Sturgill told the committee that Mitre–the agency’s major think tank–working in conjunction with FAA officials, had concluded that the most probable range of total avionics costs to system users would be $14 billion to $20 billion. Mitre had, however, cautioned that a wide range of costs was possible, depending on the bundl-ing of avionics and the alignment of equipage schedules, and explained that the range reflected uncertainty about equipage costs for individual aircraft, the number of very light jets that will operate in high-performance airspace and the amount of time out of service required for equipage installation.
Nevertheless, even allowing these various qualifications, these are big numbers. In fact, even if the cost to operators is 50 percent less than the agency estimates, aircraft operators will be expected to shell out a fair amount of money to become mainstream players by the time NextGen’s target “end state” date of 2025 rolls around.
However, many questions about implementation remain. Nobody yet knows what onboard systems will be required. Also a question mark is whether the FAA will require those systems–as is proposed for ADS-B–or whether, under the agency’s future “performance-based” philosophy, operators will be able to assess the costs and benefits and decide for themselves whether to install the equipment.
NextGen was among the topics on the agenda at the annual Integrated Communications, Navigation and Surveillance (I-CNS) Conference held at Dulles the week before Sturgill’s Congressional testimony.
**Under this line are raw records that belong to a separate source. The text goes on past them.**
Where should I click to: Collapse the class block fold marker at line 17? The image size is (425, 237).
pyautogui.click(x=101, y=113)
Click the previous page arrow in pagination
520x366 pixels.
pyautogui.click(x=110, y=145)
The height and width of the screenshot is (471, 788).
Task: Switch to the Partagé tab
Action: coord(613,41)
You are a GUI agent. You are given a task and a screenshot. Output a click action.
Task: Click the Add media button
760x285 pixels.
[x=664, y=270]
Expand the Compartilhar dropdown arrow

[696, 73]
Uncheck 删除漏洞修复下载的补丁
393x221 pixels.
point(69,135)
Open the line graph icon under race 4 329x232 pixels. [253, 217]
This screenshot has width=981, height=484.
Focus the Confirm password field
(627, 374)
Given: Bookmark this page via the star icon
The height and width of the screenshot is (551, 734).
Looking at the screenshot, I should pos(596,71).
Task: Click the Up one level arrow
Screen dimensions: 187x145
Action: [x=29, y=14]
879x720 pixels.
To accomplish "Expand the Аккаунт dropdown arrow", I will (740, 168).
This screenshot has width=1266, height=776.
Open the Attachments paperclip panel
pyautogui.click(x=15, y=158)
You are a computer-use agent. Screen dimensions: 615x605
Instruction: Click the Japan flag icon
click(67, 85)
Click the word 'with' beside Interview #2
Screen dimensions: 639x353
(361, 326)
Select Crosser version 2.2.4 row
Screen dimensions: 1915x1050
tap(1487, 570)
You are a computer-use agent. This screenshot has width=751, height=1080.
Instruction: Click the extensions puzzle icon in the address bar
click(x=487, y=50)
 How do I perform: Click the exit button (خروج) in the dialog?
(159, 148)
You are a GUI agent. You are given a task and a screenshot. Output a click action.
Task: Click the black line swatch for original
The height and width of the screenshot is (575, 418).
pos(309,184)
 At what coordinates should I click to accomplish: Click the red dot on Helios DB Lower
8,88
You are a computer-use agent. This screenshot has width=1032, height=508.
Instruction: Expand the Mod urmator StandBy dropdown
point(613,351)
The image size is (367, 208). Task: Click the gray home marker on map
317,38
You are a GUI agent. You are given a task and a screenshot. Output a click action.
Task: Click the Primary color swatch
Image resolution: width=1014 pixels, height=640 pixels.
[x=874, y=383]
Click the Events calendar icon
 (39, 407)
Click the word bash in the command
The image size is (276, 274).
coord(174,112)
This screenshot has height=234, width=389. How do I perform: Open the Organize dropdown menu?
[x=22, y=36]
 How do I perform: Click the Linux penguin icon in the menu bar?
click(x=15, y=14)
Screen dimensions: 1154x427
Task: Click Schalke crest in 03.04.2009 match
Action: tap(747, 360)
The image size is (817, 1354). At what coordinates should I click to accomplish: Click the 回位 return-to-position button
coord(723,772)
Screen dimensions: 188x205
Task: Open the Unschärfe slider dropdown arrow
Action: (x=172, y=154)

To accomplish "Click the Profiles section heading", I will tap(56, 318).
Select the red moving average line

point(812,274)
At that event, speakers from the FAA and Mitre described the difficulties in pinning down future requirements and standards in the coming era of change, where the operational concepts of today’s NAS will be dramatically reshaped.
The Roadmap Approach
In moving to new concepts, the FAA has adopted a roadmap approach, typified by the agency’s Rnav/RNP roadmap, which sets out the reasons for the policy, explains its operational benefits and provides rulemaking guidance and the planned implementation timeline. As the plans for the several separate components of NextGen reach maturity, they will also produce similar roadmaps. At the I-CNS Conference, the speakers announced that an Aircraft Roadmap, which deals with equipage, is currently under way, with the participation of NBAA, GAMA, ATA and AOPA.
But the task is not an easy one. Currently, the Joint Planning & Development Office (JDPO) has identified more than 170 operational improvements that NextGen is expected to bring; more than half of these will affect the user community. Each of the aircraft-relevant operational improvements must be examined for their impact on aircraft functions or equipment, and any discrepancies or conflicts resolved.
In addition, it can be expected that roadmaps developed for various NextGen parts will not necessarily mesh together when brought into the umbrella Enterprise Architecture, promised for later this year.
As a result, the I-CNS speakers cautioned that the first edition of the Aircraft Roadmap, to be issued in conjunction with the Architecture, would necessarily
be basic, dealing primarily with its future intent to become a comprehensive document. They emphasized, however, that it would not be an avionics buyers’ guide
to what different operators will require. Rather, it would be similar in scope to the FAA’s current Rnav/RNP roadmap.
But each new system required for Next-Gen will require policy, guidance material and standards, with the standards development depending on a system’s maturity and its place in the overall implementation strategy. In that regard, the most essential aspect of the Aircraft Roadmap is that it be closely correlated with the FAA’s NextGen timing. This includes implementation decisions, key aircraft and operational research, and certification standards for new capabilities.
So when should the widespread transition to new avionics start? Probably with ADS-B when contiguous U.S. coverage nears completion around 2015, although some corporate operators will likely have moved to RNP, FMS RTA and other
new technologies before then. Enhanced vision, 4-D trajectories and other more advanced systems–some only in development today–are expected to follow later.
If all proceeds according to plan, Next-Gen operations in 2025 will be a very different world.